My hope and understanding is that just like we buy cushioned shoes to attenuate the shock our legs receive from running- I’m building the cushioning within my legs through heavy lifting.

But this extra gym work coupled with regular running and bouts of cycling is affecting my performance at work and also making me look bloated/puffy. Yes, I look fatter by exercising more, even though I’ve dropped about half a kilogram in weight and I’m maintaining my food macros.


Ever since the heavy lifting started at a higher weekly frequency-- at work, I have lower energy; I have to focus harder on reading and analyzing documents; and I can also feel my attention span reducing. This is unacceptable in my field! Insecurities loom large and stakes are (unnecessarily) high; mistakes are not easily pardoned- a few slips and you’re out of the game.

So I’ve decided to blame Cortisol for this problem (after some research). Now that a finger has been pointed towards Cortisol, a simple solution has also been researched- Vitamin C chewable tablets. After a lot of reading up, it seems to be the key for maintaining an “intense exercise-work” balance.

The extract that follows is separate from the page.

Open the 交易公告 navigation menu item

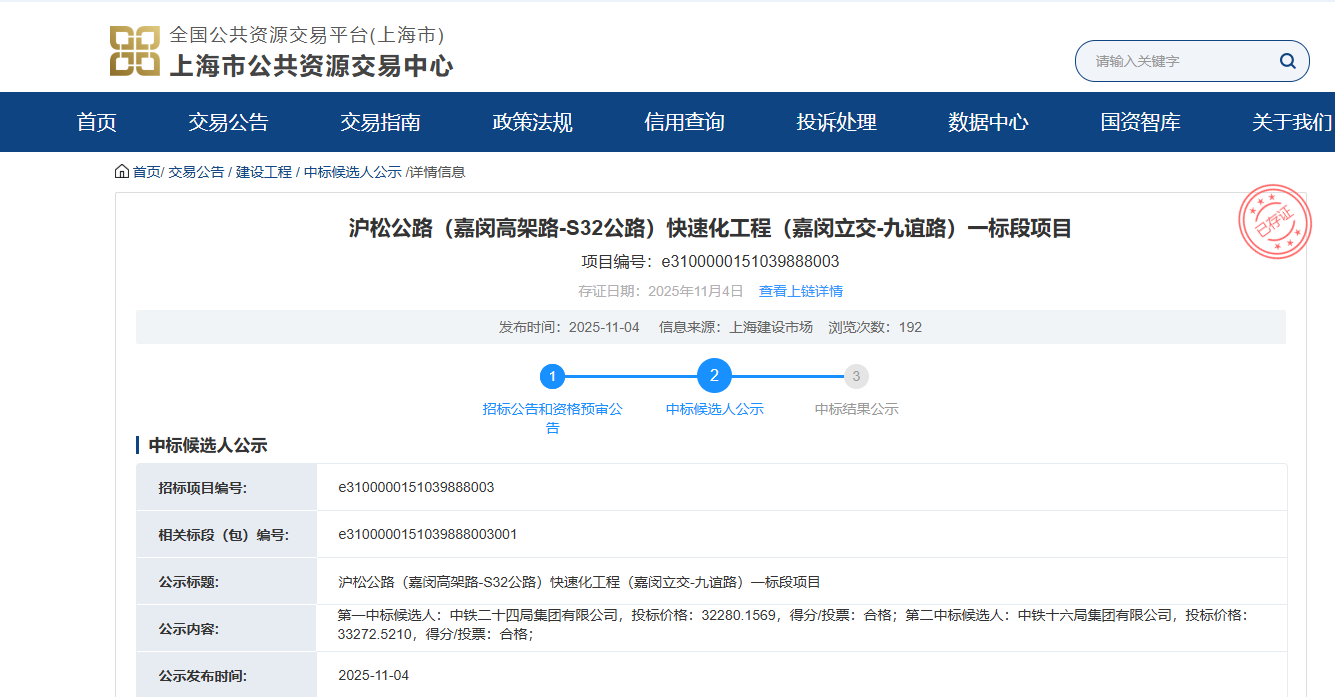coord(228,123)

Cortisol is a steroid hormone which is released when our bodies are under stress, and high intensity exercise coupled with work and family pressures translates into acute stress. Excess cortisol in the body negatively affects normal bodily functions such as protein synthesis, immune system response, metabolism/fat burning etc. It’s a vicious cycle- train more but look and feel worse, and also risk the chances of over-training.

One way to reduce Cortisol is to decrease exercise intensity, but that is blasphemy, especially for someone who is training for longer races or faster than average race times.

We tend to ignore Vitamin C by usually assuming that the citrus fruits which we consume are providing us the RDA (Required Daily Allowance). However, the current RDA of 60 mg is extremely low since research suggests that at least 1000 mg is required to make a significant dent in reducing Cortisol. Prehistoric humans tended to consume large amounts of Vitamin C in their diet, which was way higher than the 60 mg RDA.



In a 2008 study, twelve participants were given high doses of Vitamin C and the data from the study suggests that vitamin C supplementation can decrease post-exercise Cortisol in individuals performing exercise similar to that of a half-marathon or marathon in hot conditions (Int J Sports Physiol Perform. 2008 Dec;3(4):516-30).

A 2001 study demonstrated a transient attenuation of Cortisol in runners who ran for prolonged times and supplemented with 1500 mg vitamin C per day when compared to < or = 500 mg per day (Int J Sports Med. 2001 Oct;22(7):537-43).

However, there are more scholarly articles to demonstrate that Vitamin C does not help in reducing Cortisol. But at Rs. 1 per 500 mg table, which is easily available at local pharmacies, it’s worth a shot.

I’ve started a 1000 mg per day dose divided into twice a day. It is advisable to not have all of it at once and rather spread the dose across a day since Vitamin C is readily absorbed and the effect in reducing cortisol is transient.

For the hippy herb preferring people, Amalaki (amla powder) capsules are available from Organic India, Himalaya and other decent brands. I’ll be trying these too soon.